Bahr: Buzzwords



Connor Bahr

Nazi, racist, bigot, misogynist. These and other buzzwords have become the most common weapons amongst social justice warriors’ arsenal, for good reason. What these words represent is hateful ideologies and practices that need to be purged from the world. However, they also serve another purpose; catch-all words for someone that doesn’t agree with you,used to paint them in a negative way. To understand what I mean, let us look at some examples.

The most thrown around word is “nazi”. This makes sense, due to the holocaust and the people who caused it being forward in the minds of people around the world. Only a very, very, tiny amount of people would say that the Nazis were justified in their actions, and so, the nazis have become the caricature of evil. Calling someone a nazi is equating them to one of the greatest evils of all time, and can make for excellent fear-mongering, even if they have no similar ideologies to the nazis. In my opinion, there are no “nazis” left, because The National Socialist German Workers’ Party doesn’t exist anymore. However, there are still Nazi Parties in various countries around the world. The people that belong to these fringe groups could be considered nazis, but calling anyone else is a nazi is clearly propaganda.

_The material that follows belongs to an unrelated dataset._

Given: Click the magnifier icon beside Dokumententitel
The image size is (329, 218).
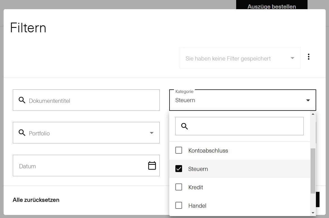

Another commonly used word is bigot, a word simply meaning, “ A person who is obstinately or intolerantly devoted to his or her own opinions and prejudices”. This is a commonly used buzzword because it has an extremely negative connotation and needs almost no specific action to grant it legitimacy. One can throw this word at anyone that disagrees with them and it’s technically correct.

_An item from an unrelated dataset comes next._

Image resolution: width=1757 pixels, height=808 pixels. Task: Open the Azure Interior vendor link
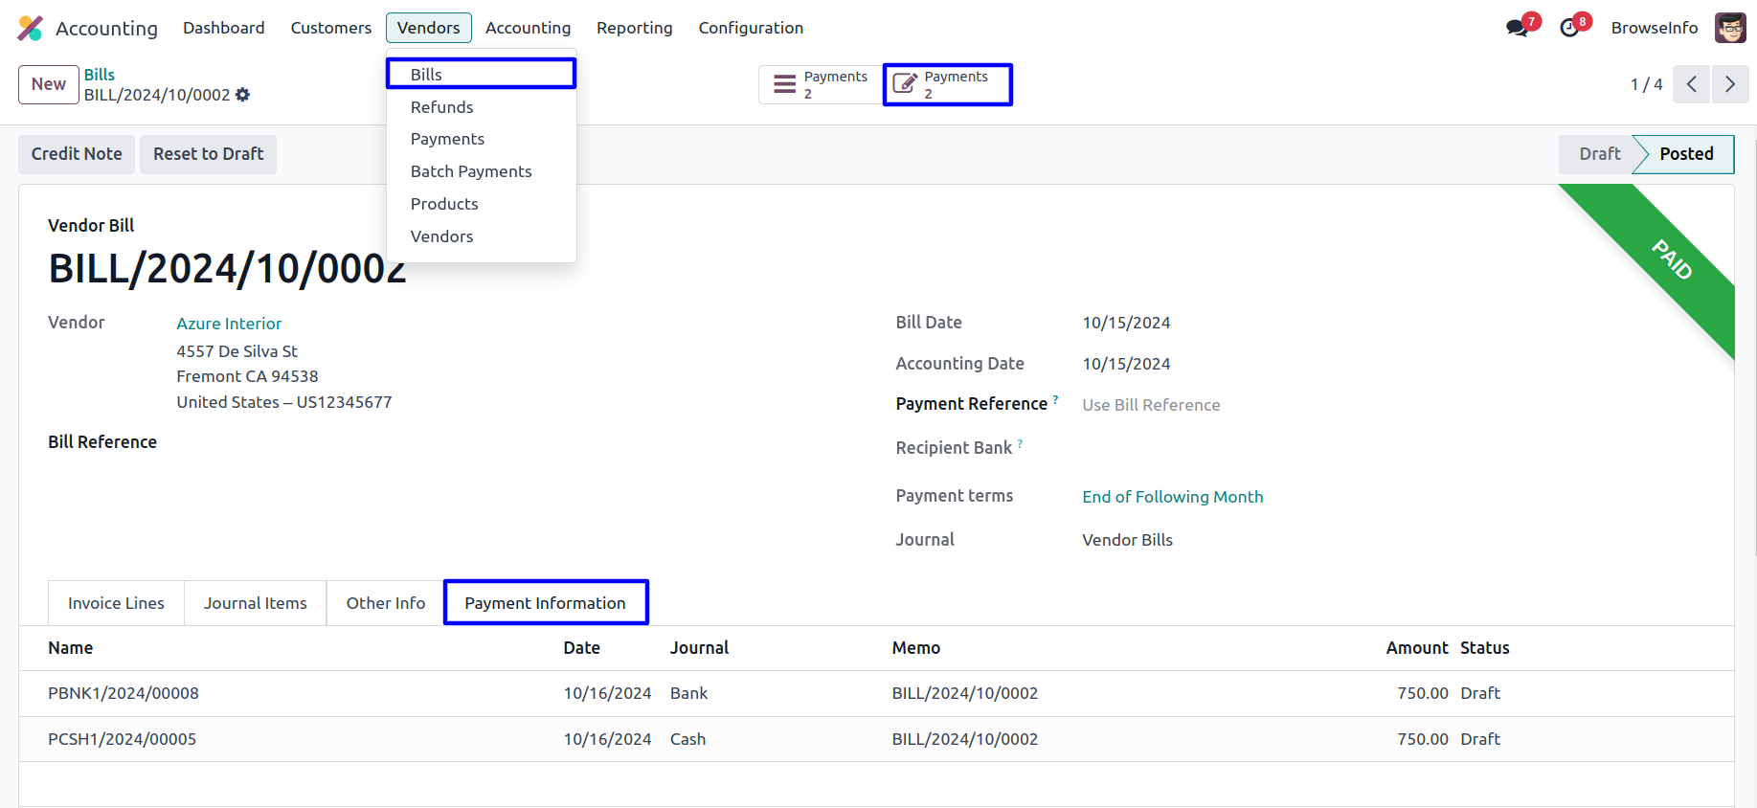click(x=229, y=324)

Racist, misogynist, sexist, and homophobic are grouped together because they are commonly said together. From my experience, it is clear that little evidence is needed against you to be considered one of these. To be completely fair, these are terrible ideologies that should be called out when it is clear they are actually in practice but, like “nazi” and “bigot”, they are mostly used for slander and propaganda.

A good example of this labeling is the recent events at the Lincoln Memorial involving Nick Sandmann, a student at Covington Catholic School, and Nathan Phillips, an elder of the Omaha Tribe. A clip was released upon the internet of Sandmann smiling while Phillips played a drum in front of him. While the clip only shows a small portion of the event, the story behind the incident is much more complicated. However, the internet and media were quick to call Sandmann and his classmates racist, despite Sandmann, throughout the entire clip, not saying a word, and hardly moving a muscle.

The problem with these words is that they are commonly thrown around with almost no evidence. They are used to create propaganda against somebody with different opinions. We as a society need to be more careful of who we label as racist or homophobic or a nazi because these labels can have real-life consequences for those accused, even with no evidence to back it up.